**WORK INSTRUCTIONS**
Output exactly the lines from the first line of the records below through the line containing "Task: Open Settings from the sidebar", both included, leaving out any pictures.

**INPUT RECORDS**
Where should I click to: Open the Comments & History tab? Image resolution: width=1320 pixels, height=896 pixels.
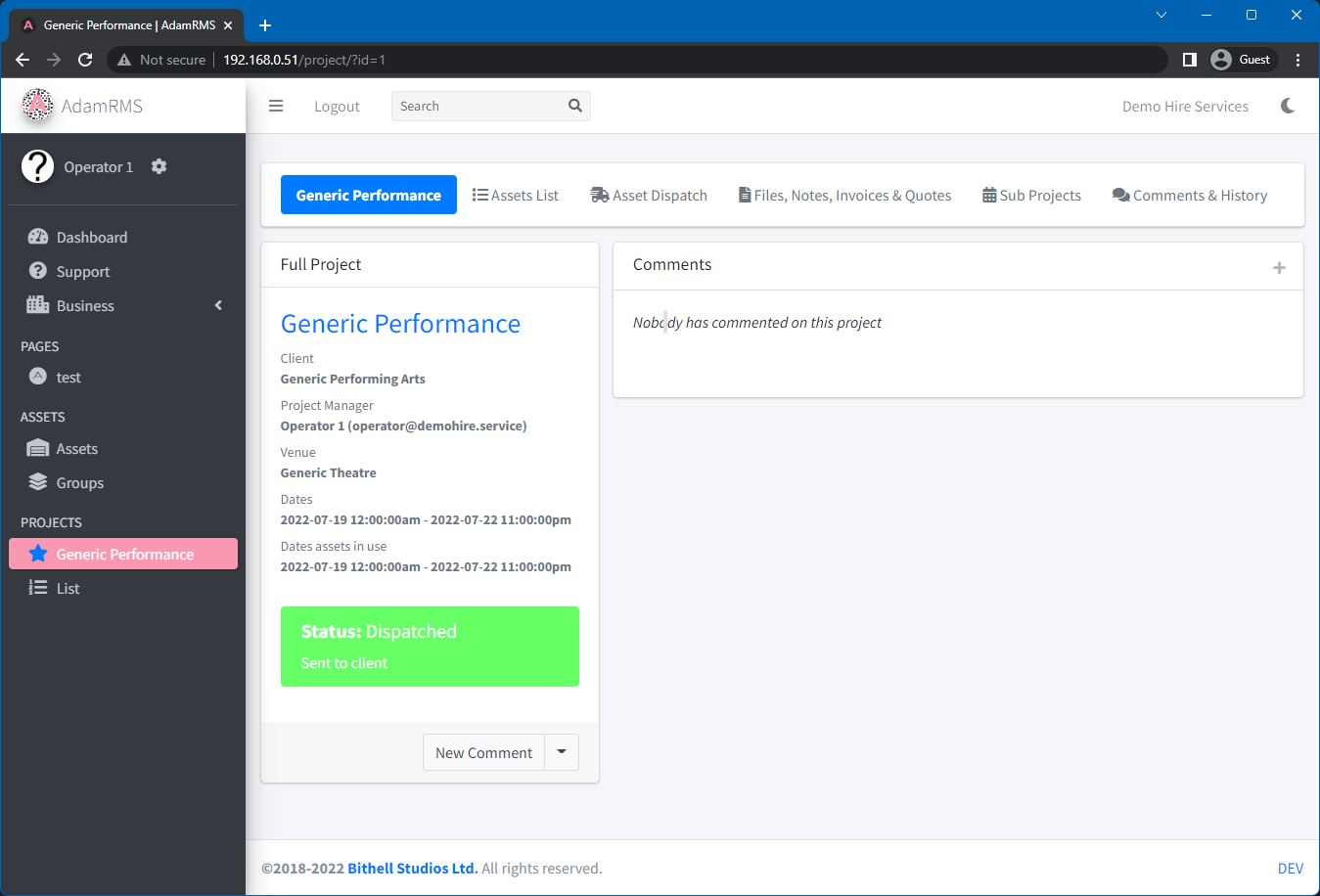(x=1190, y=195)
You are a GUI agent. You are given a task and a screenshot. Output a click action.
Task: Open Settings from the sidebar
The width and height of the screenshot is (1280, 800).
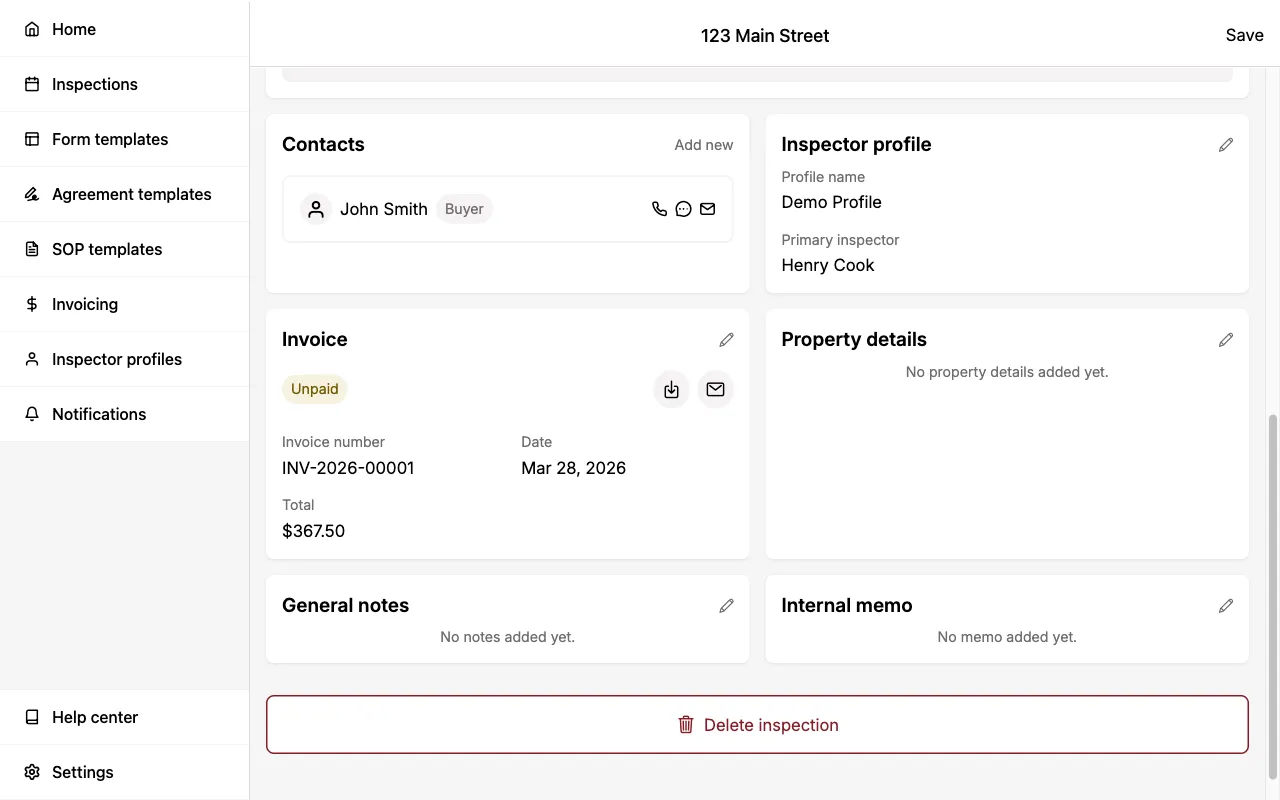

**RESULT**
Where should I click to: Open the Comments & History tab? Image resolution: width=1320 pixels, height=896 pixels.
(x=1190, y=195)
You are a GUI agent. You are given a task and a screenshot. Output a click action.
Task: Open Settings from the sidebar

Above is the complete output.